“Lokah samastah sukhino bhavantu” is a Sanskrit mantra of compassion for the well-being of all humans, all animals, all plants.
May all beings in all worlds be happy and
May my words, my thoughts, my actions
to contribute to this peace and happiness for the benefit of
The second part of the mantra is rarely used, although it carries the real message. It shows us our responsibility in creating peace and happiness.
Today is the first Sunday of Advent, the first of the 4 Sundays before Christmas, announcing a period of introspection. In pre-Christian traditions, this was the period where they waited for the light to return with the winter solstice. In German-speaking countries, it is traditional to have an Advent wreath, a wreath set with 4 candles that is lit every Sunday before Christmas.
Falling at the end of the year, this period asks us to do an introspection on ourselves, on the past year, it also asks us to prepare for the coming year.
The Sanskrit mantra is appropriate for this period. The first part reflects the spirit of Christmas, we wish everyone the best and the second part asks us to look inside ourselves and evaluate whether our actions, words and thoughts are aligned with our aspirations, whether through them we contribute to a better world.
We are imperfect, fallible human beings, we have certainly not been angels or children of the heart throughout this year. It is okay, doing an exercise of introspection, of assessment allows us to see what we want to improve, knowing that we will never achieve perfection. This allows the rise of awareness, to prepare for the new year.
To become aware that we are responsible for the actions and thoughts that we emit into the world. As the saying goes, “you reap what you sow”. This awareness can be made in relation to our direct environment:
How do I behave with my family, friends, at my workplace?
Am I a source of good humour or do I participate in what I call the ambient gloom?
Do I reprimand or encourage?
Do I control or do I let others express themselves?
Do I judge or accept another point of view?
It may be difficult to understand how our thoughts and words can influence the state of our surrounding world.
For example: 5 days a week, millions of people travel to work. They are stuck either in traffic jams or on public transport. Let us try to calculate how many of these millions of people are happy and fulfilled in their jobs.
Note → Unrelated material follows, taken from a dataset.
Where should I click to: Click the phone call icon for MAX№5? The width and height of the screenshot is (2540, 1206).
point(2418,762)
Look around you, out of 10 people, how many can you say that in the morning they jump out of their beds full of momentum and say: “Great, I’m going to work! 3, 2, 1 out of 10? Multiply the 7, 8, 9 others by millions, imagine then only in Europe between 6am and 10am, the wave of bad mood and bad energy that pours out! Imagine the impact of these energies!
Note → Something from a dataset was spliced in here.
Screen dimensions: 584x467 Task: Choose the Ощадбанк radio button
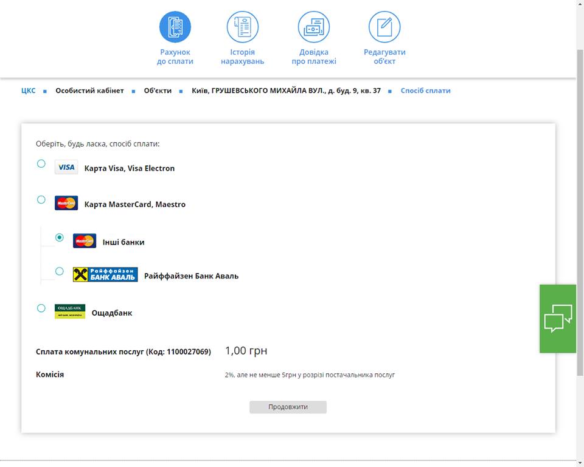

It means acknowledging our responsibility. If we want a change, let’s change our behaviour first. Let us take stock and assume that we are responsible for our words, thoughts and actions. And let’s ask ourselves what actions can I take to change? No need for a radical change, just small things, a smile, a service, etc.
For example, for the past 3 years, I have been writing every day in a notebook of gratitude, filling it every day at night with 3 elements of my day for which I am grateful and falling asleep with nice thoughts.
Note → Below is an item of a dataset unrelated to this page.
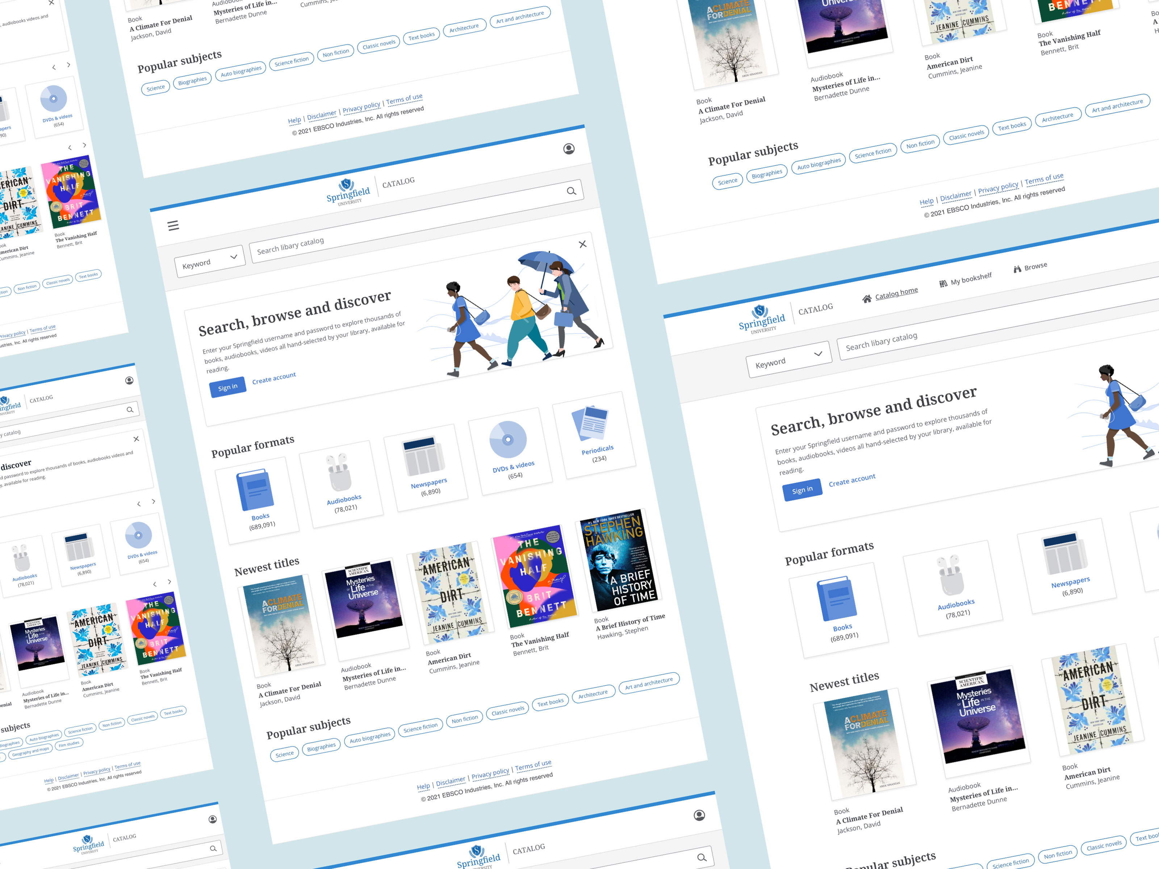
Task: Close the Search, browse and discover banner
Action: pos(582,245)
I also decided a few years ago to live closer to my workplace. Getting up early to go to work or even before, going to school, is not at all in line with my biological rhythm. I lived close to my workplace, close to the city, I could get there by public transport or by foot. It helped me to wake up from my sleep at my own pace, I don’t get angry in a car. Then, as much as possible, I used teleworking. Each change brings its own benefits and constraints, and it is up to each individual to make the choices that best suit them.
In 2013, I decided to stop participating in the collective frustration of the journey to work. For me it was the beginning, there were many other changes after that and there will be more. Above all, I have learned to cultivate compassion and caring for myself and others.
Everything in its time, little by little the bird makes its nest.
I wish you a bright and introspective Advent period.